= Aim of the exercise =
To complete the exercise, write out all the data exactly.

====== Dataset excerpts

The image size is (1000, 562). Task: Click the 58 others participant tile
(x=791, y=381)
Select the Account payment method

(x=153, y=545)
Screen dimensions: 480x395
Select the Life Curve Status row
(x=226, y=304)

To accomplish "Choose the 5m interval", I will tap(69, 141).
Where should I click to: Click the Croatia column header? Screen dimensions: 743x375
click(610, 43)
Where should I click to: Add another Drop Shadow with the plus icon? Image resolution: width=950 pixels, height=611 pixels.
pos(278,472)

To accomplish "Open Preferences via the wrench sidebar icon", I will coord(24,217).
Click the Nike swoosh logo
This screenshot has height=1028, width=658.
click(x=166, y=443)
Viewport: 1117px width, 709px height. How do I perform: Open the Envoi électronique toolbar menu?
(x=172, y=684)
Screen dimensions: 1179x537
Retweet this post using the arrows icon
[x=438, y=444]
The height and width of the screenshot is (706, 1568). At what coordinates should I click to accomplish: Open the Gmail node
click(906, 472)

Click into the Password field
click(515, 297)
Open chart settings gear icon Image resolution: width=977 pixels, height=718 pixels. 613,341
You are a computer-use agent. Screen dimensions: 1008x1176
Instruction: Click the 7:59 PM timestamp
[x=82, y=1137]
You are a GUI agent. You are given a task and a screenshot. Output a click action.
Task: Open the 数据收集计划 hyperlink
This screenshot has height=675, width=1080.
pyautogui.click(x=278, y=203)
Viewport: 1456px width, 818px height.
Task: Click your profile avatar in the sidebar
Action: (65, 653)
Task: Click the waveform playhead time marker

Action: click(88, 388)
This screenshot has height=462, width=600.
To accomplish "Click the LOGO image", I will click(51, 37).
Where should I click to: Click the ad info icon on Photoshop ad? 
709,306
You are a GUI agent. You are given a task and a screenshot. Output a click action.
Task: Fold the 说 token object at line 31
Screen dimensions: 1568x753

============

= Result of this task =
The image size is (1000, 562). Task: Click the 58 others participant tile
(x=791, y=381)
Select the Account payment method

(x=153, y=545)
Screen dimensions: 480x395
Select the Life Curve Status row
(x=226, y=304)

To accomplish "Choose the 5m interval", I will tap(69, 141).
Where should I click to: Click the Croatia column header? Screen dimensions: 743x375
click(610, 43)
Where should I click to: Add another Drop Shadow with the plus icon? Image resolution: width=950 pixels, height=611 pixels.
pos(278,472)

To accomplish "Open Preferences via the wrench sidebar icon", I will coord(24,217).
Click the Nike swoosh logo
This screenshot has height=1028, width=658.
click(x=166, y=443)
Viewport: 1117px width, 709px height. How do I perform: Open the Envoi électronique toolbar menu?
(x=172, y=684)
Screen dimensions: 1179x537
Retweet this post using the arrows icon
[x=438, y=444]
The height and width of the screenshot is (706, 1568). At what coordinates should I click to accomplish: Open the Gmail node
click(906, 472)

Click into the Password field
click(515, 297)
Open chart settings gear icon Image resolution: width=977 pixels, height=718 pixels. 613,341
You are a computer-use agent. Screen dimensions: 1008x1176
Instruction: Click the 7:59 PM timestamp
[x=82, y=1137]
You are a GUI agent. You are given a task and a screenshot. Output a click action.
Task: Open the 数据收集计划 hyperlink
This screenshot has height=675, width=1080.
pyautogui.click(x=278, y=203)
Viewport: 1456px width, 818px height.
Task: Click your profile avatar in the sidebar
Action: (65, 653)
Task: Click the waveform playhead time marker

Action: click(88, 388)
This screenshot has height=462, width=600.
To accomplish "Click the LOGO image", I will click(51, 37).
Where should I click to: Click the ad info icon on Photoshop ad? 
709,306
You are a GUI agent. You are given a task and a screenshot. Output a click action.
Task: Fold the 说 token object at line 31
Screen dimensions: 1568x753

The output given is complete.